#### WHAT IS BEING ASKED
In the records below, find the line that contains "Where should I click to: Click the arrow" and the line that contains "You are a computer-use agent. This", then retype exactly those two lines and every line between them.

(Dataset entries)
::::

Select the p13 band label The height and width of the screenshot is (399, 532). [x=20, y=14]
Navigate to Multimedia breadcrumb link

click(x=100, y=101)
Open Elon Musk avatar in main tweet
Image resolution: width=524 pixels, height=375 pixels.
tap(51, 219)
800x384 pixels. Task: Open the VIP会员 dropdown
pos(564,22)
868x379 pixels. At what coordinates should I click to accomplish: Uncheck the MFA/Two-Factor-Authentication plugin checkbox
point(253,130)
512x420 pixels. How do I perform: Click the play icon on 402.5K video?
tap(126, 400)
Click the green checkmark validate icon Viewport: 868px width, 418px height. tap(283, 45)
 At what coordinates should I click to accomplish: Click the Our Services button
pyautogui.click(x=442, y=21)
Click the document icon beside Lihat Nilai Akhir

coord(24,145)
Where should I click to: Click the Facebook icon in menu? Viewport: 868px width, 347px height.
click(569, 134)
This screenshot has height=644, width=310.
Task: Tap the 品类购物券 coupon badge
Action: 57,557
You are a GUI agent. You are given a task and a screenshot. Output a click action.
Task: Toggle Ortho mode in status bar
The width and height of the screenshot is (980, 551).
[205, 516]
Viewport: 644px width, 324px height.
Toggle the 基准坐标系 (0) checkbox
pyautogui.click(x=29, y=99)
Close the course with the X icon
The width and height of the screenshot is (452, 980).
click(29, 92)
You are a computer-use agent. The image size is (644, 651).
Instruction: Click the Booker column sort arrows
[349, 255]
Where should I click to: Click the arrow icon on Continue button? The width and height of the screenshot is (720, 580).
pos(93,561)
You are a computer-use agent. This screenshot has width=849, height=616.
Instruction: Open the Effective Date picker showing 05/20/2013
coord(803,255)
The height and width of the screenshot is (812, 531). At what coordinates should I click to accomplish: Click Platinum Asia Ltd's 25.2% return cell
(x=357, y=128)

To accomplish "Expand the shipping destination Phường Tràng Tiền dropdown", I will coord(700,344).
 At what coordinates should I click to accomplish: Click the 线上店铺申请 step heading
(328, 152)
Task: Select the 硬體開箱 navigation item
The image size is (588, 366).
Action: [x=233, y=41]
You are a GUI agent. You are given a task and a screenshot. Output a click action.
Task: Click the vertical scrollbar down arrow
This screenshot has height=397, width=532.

::::

#### EXPECTED ANSWER
Where should I click to: Click the arrow icon on Continue button? The width and height of the screenshot is (720, 580).
pos(93,561)
You are a computer-use agent. This screenshot has width=849, height=616.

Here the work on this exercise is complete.